_EXERCISE_
All lines below containing "Open" are to be listed.

_PROVIDED ENTRIES_
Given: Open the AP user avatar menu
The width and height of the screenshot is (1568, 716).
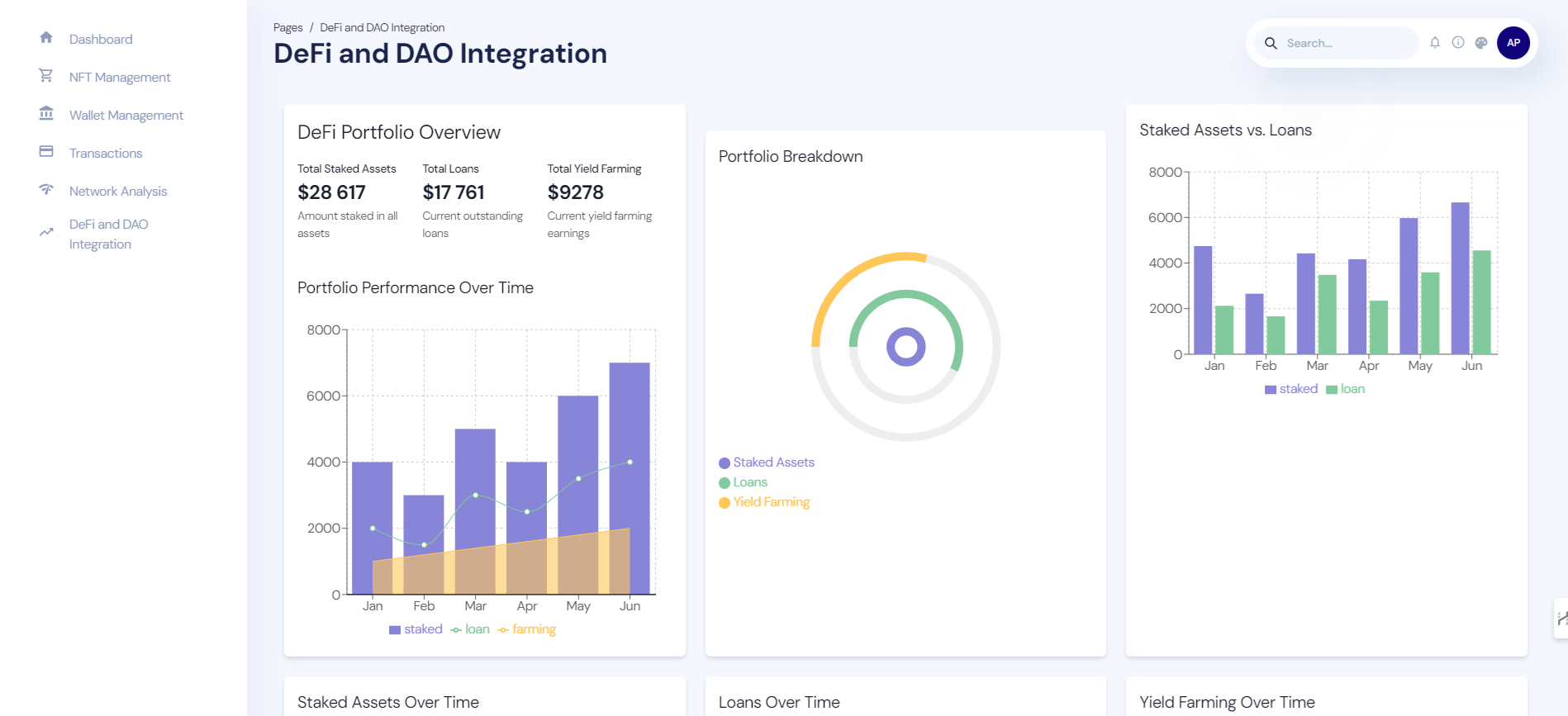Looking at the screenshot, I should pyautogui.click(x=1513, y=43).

--

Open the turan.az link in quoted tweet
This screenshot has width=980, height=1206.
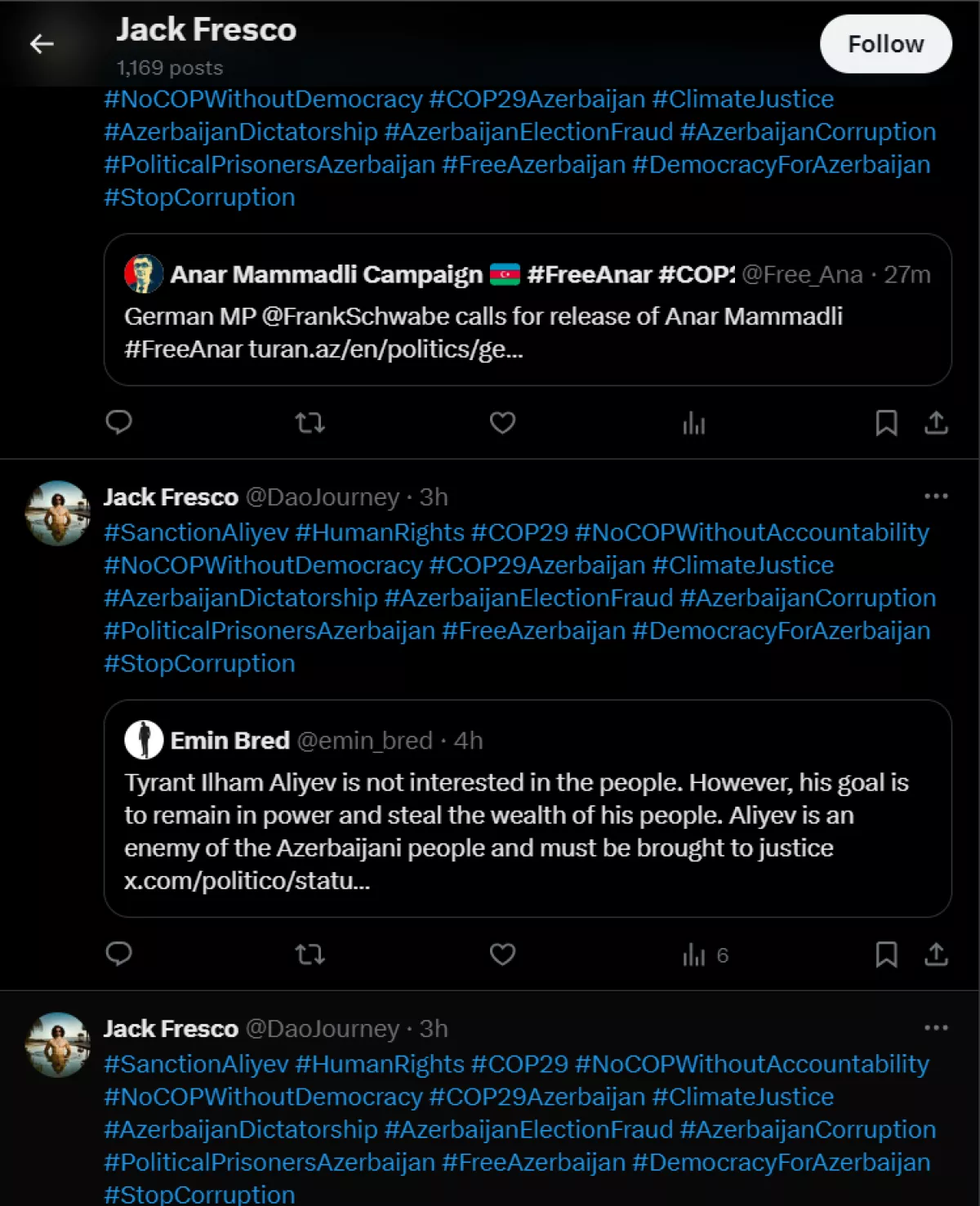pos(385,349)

_EXERCISE RESPONSE_
Given: Open the AP user avatar menu
Open the turan.az link in quoted tweet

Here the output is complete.